Start

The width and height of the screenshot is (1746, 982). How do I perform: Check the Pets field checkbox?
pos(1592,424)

End
Start

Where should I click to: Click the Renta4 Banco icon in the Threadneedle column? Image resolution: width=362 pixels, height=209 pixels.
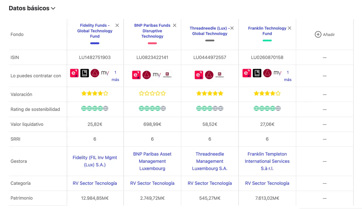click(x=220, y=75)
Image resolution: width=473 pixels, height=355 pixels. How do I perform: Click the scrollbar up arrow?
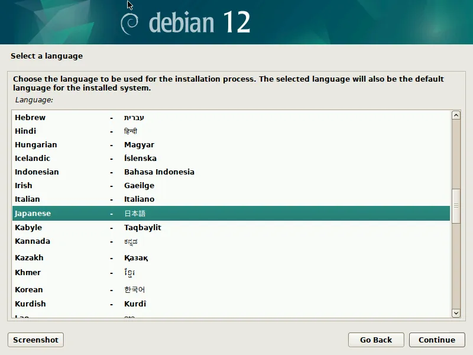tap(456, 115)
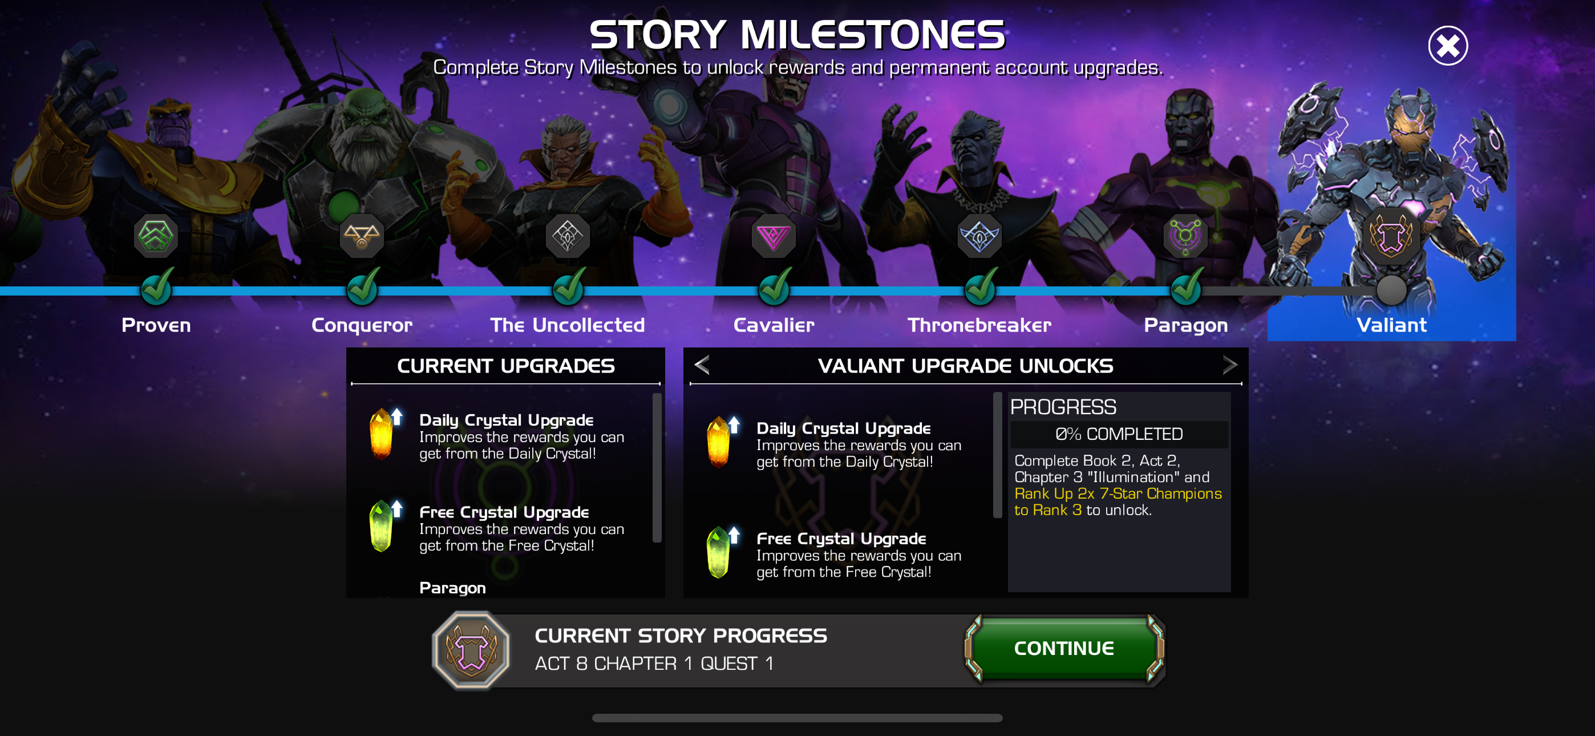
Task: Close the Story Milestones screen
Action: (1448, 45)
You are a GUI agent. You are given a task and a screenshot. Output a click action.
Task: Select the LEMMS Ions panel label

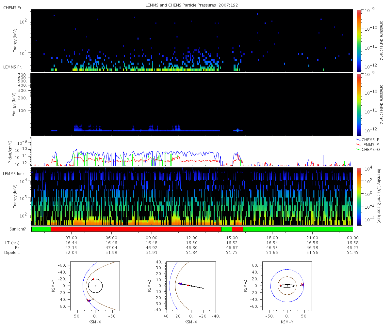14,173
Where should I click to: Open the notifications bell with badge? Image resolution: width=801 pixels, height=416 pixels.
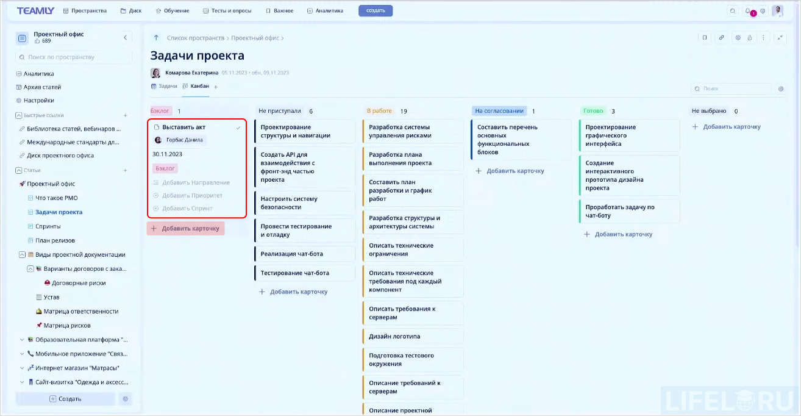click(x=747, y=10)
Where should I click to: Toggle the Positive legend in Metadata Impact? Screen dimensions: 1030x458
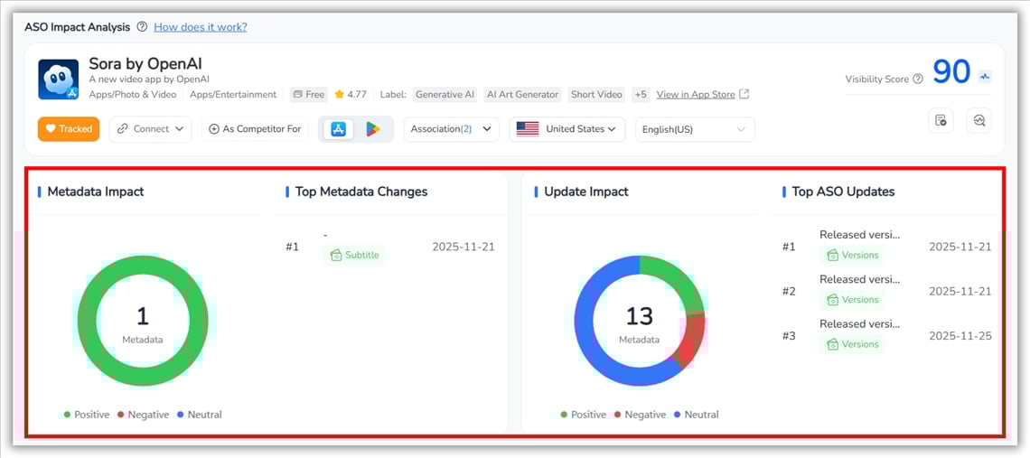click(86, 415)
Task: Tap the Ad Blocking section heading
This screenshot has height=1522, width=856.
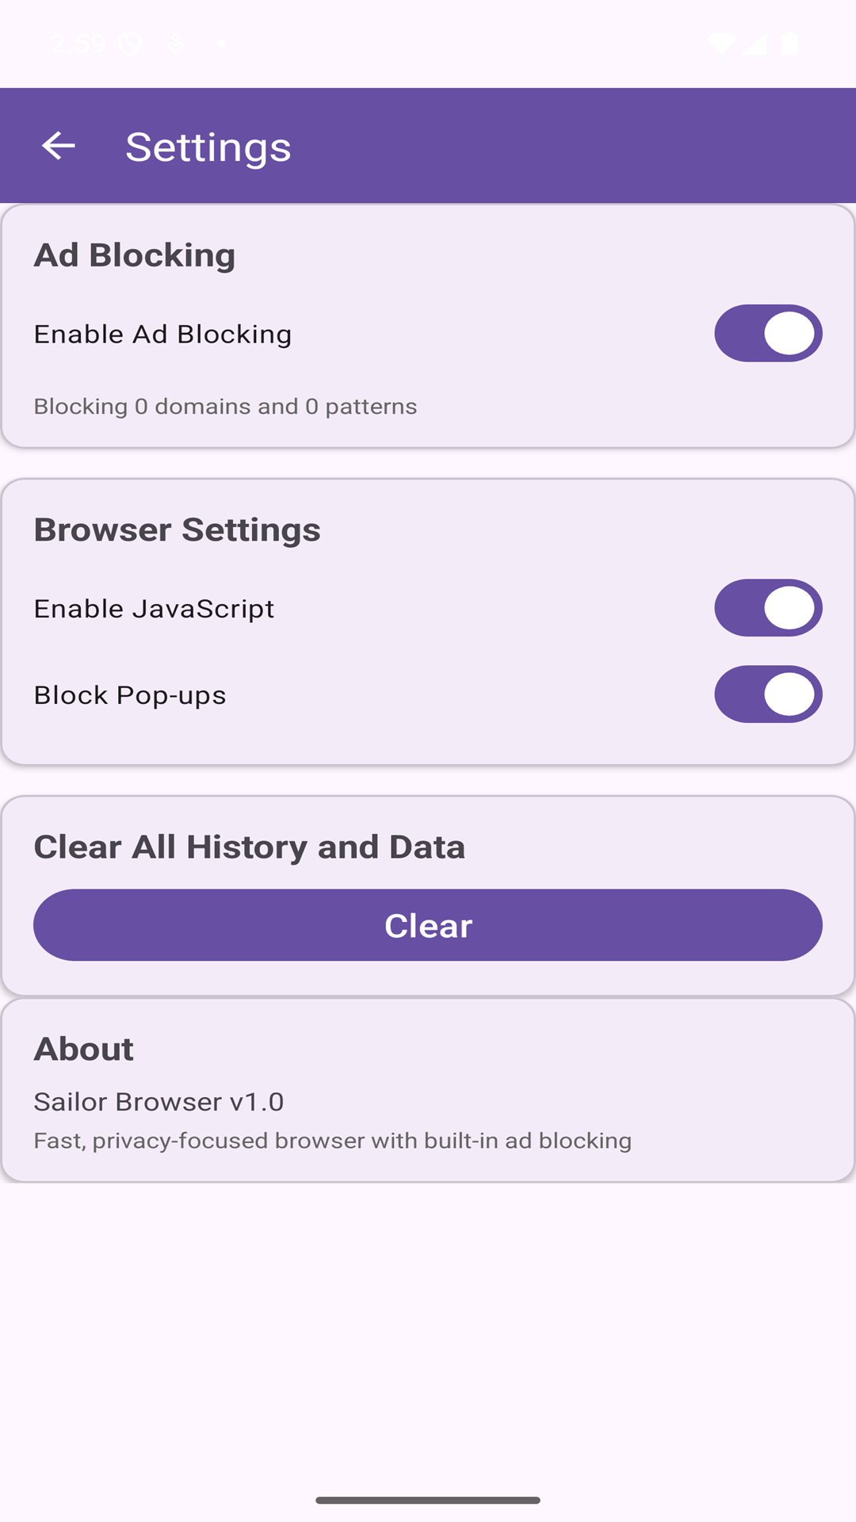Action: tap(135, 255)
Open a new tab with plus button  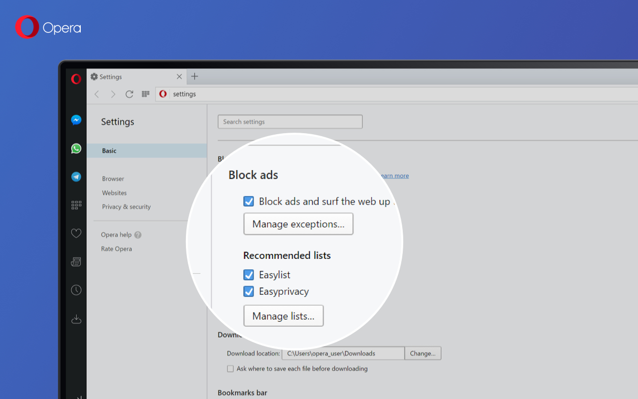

End

▶ _Required work_: Rewrite the rows from the line that contains "The width and" through the line that contains "pos(1592,424)", both included, as a JSON list of strings with one string per line and no blank lines.

▶ _Solution_:
[
  "The width and height of the screenshot is (1746, 982). How do I perform: Check the Pets field checkbox?",
  "pos(1592,424)"
]